Mitbewerber sorgen dafür, dass wir uns stetig verbessern und uns weiterentwickeln. Zwar bin ich kein Fan vom Ideenklau, doch kaum einer ist davor sicher. Man liest einen Artikel oder sieht ein Produkt und denkt sich „Mensch, das kann ich doch besser“ und schwups ist es geschehen. Manche Ideen wachsen auch durch verschiedenste Eindrücke und dutzende Vorlagen.

Gerade wenn man sein Geld im Internet verdienen möchte, werden viele verschiedene Texte gelesen und verwertet. Dabei kann es sogar vorkommen, dass so viele verschiedene Eindrücke gewonnen wurden, dass die Grenze zwischen eigener und fremder Idee nicht mehr vorhanden ist.

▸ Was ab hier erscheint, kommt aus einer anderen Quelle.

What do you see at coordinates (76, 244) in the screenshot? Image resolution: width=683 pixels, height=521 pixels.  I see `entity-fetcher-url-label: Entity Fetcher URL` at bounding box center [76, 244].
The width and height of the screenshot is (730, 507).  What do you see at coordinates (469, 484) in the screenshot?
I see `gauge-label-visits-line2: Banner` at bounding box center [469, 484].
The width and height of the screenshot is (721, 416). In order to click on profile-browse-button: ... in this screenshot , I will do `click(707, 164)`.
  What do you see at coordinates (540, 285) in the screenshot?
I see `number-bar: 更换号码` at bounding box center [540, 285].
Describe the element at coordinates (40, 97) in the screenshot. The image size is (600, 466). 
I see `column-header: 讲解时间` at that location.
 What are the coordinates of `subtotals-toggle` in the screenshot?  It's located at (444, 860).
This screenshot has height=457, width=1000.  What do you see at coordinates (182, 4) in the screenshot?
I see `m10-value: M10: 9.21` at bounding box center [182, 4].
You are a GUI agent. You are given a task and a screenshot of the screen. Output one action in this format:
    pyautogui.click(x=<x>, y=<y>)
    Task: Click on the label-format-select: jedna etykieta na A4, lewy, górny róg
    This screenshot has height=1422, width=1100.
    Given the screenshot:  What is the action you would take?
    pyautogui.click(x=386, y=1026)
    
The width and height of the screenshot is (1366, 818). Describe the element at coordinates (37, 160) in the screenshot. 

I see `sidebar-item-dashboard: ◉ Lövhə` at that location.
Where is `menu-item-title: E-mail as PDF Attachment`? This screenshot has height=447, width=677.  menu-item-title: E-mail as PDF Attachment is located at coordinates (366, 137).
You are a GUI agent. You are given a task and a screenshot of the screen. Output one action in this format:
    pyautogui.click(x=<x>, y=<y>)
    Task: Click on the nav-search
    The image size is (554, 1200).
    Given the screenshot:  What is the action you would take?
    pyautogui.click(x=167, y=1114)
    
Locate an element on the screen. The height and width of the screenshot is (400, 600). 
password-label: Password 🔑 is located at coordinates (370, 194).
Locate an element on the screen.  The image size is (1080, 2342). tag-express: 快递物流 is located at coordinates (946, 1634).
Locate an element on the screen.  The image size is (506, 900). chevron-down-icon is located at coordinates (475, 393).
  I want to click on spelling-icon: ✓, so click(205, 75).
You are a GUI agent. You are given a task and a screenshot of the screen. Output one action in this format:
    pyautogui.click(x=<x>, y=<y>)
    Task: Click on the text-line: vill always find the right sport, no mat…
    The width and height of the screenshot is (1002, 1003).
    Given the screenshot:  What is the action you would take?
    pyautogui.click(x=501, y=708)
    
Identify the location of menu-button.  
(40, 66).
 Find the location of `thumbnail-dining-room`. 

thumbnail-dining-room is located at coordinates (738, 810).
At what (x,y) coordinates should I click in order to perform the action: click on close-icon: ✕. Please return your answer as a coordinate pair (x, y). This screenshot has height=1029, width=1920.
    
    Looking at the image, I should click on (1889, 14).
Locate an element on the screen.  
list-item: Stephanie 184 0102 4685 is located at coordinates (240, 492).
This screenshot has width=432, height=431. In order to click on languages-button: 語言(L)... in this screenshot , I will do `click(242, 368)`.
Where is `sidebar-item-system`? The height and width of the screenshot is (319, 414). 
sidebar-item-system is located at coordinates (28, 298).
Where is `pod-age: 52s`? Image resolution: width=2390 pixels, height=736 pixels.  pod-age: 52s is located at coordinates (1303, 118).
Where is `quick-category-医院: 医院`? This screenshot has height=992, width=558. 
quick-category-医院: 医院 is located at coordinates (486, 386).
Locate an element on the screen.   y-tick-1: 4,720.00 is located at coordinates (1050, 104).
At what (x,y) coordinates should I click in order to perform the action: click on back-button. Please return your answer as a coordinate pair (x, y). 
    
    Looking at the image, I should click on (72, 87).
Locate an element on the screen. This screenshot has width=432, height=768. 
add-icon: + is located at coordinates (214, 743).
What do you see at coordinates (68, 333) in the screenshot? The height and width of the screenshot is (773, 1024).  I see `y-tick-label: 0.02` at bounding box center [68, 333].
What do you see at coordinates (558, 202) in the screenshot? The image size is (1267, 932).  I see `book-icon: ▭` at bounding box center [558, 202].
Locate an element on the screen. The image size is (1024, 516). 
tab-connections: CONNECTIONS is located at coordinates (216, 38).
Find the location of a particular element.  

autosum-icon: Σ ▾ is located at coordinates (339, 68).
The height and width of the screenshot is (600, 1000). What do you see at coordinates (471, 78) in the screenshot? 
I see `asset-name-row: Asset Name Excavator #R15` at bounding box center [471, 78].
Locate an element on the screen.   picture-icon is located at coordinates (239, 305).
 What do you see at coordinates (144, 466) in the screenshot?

Geld verdienen im Internet mit Copycats – Das Fazit:

Das Übernehmen von fremden Ideen ist nicht im Grundsatz zu verteufeln oder zu verachten und eine gute Möglichkeit sich im Internet selbständig zu machen. Jedoch sollte unterschieden werden zwischen einer 1:1 Kopie und der Verletzung von Urheberrechten oder die Erweiterung, Modifizierung und Verbesserung von Produkten. Wenn der Mensch nicht voneinander abgekupfert hätte, würden wir heute vielleicht noch in Höhlen leben.

About The Author

Andreas Meyhöfer

Wirtschaftsinformatiker (B.Sc.), Fachinformatiker (AE), Verlagskaufmann, Blogger, BTX-Kind und Käsekuchenliebhaber. Immer auf der Suche nach der nächsten Herausforderung. Du findest mich auch bei Google+ oder abonniere unseren RSS-Feed.

3 Comments

  • Sebastian

    23. Oktober 2012

    Hallo Andreas,
    ein schöner Artikel mit einer Thematik, die uns wohl alle oft beschäftigt. Ich befinde mich gerade in China, wo die Kopie einer Idee eine besondere Auszeichnung für den Urheber darstellt. Es kommt wohl immer auf den Blickwinkel an.
    Im Allgemeinen denke ich aber, dass es vollkommen legitim sich Inspirationen zu holen und auch fremde Strategien zu adaptieren. Jedoch sollte man seinen persönlichen Touch nicht verlieren und sich zumindest durch kleine Besonderheiten vom Urheber abheben. Wichtig für mich: Eine Nennung oder Danksagung (bzw. einen Link) an den Autor oder Erfinder, um seinen Respekt vor der übernommenen Idee zu zeigen.